→ Required task: Could you copy out the lines of the listing below character for character, starting with the line that contains "Toggle MANAGERS_UPDATE legend entry" and continuing through the line that contains "click(x=1247, y=54)", with both of those lines included?

→ Stored data:
%%

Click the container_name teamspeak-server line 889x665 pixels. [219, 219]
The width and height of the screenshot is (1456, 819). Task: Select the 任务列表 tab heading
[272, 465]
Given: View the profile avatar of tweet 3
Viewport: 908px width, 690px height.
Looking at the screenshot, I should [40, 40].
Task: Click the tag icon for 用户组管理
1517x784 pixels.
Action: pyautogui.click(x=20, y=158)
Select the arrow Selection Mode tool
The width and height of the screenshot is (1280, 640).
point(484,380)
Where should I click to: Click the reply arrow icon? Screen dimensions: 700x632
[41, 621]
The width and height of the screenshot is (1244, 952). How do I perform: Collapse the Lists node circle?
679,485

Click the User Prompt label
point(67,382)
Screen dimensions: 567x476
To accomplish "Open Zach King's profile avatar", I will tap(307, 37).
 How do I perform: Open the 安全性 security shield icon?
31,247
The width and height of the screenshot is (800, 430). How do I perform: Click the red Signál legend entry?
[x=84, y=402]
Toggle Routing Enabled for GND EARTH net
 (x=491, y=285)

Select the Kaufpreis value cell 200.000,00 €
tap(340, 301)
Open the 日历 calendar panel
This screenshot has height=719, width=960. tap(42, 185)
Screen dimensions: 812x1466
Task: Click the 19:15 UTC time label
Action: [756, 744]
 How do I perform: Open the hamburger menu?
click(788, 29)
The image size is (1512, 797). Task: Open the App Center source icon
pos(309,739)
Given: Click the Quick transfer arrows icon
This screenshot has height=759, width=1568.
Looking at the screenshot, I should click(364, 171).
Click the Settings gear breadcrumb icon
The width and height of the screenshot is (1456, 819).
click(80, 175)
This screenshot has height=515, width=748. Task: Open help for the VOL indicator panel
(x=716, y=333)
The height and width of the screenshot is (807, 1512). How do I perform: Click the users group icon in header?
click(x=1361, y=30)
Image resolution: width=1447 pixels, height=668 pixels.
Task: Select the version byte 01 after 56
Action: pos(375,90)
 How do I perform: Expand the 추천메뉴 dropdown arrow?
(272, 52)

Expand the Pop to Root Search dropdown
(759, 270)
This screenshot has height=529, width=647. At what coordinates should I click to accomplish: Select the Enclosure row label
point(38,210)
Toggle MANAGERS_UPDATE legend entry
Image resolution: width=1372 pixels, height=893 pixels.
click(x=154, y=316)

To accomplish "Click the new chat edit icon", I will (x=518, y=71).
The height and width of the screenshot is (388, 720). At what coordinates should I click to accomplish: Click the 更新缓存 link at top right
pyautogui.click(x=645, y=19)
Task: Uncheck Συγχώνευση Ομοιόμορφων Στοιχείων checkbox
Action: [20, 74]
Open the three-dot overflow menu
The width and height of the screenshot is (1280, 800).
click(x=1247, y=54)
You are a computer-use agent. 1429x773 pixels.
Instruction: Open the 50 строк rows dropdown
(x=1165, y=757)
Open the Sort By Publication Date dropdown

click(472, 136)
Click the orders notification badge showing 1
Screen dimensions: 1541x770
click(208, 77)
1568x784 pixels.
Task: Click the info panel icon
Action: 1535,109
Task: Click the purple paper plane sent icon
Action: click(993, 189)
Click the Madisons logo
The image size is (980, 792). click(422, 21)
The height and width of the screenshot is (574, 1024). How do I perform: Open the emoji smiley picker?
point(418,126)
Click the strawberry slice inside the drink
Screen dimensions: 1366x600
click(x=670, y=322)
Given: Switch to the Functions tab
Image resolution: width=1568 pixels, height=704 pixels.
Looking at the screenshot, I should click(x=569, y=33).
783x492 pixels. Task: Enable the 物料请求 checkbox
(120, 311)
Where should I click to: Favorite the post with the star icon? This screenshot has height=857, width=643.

%%

→ Problem solution:
Toggle MANAGERS_UPDATE legend entry
Image resolution: width=1372 pixels, height=893 pixels.
click(x=154, y=316)

To accomplish "Click the new chat edit icon", I will (x=518, y=71).
The height and width of the screenshot is (388, 720). At what coordinates should I click to accomplish: Click the 更新缓存 link at top right
pyautogui.click(x=645, y=19)
Task: Uncheck Συγχώνευση Ομοιόμορφων Στοιχείων checkbox
Action: [20, 74]
Open the three-dot overflow menu
The width and height of the screenshot is (1280, 800).
click(x=1247, y=54)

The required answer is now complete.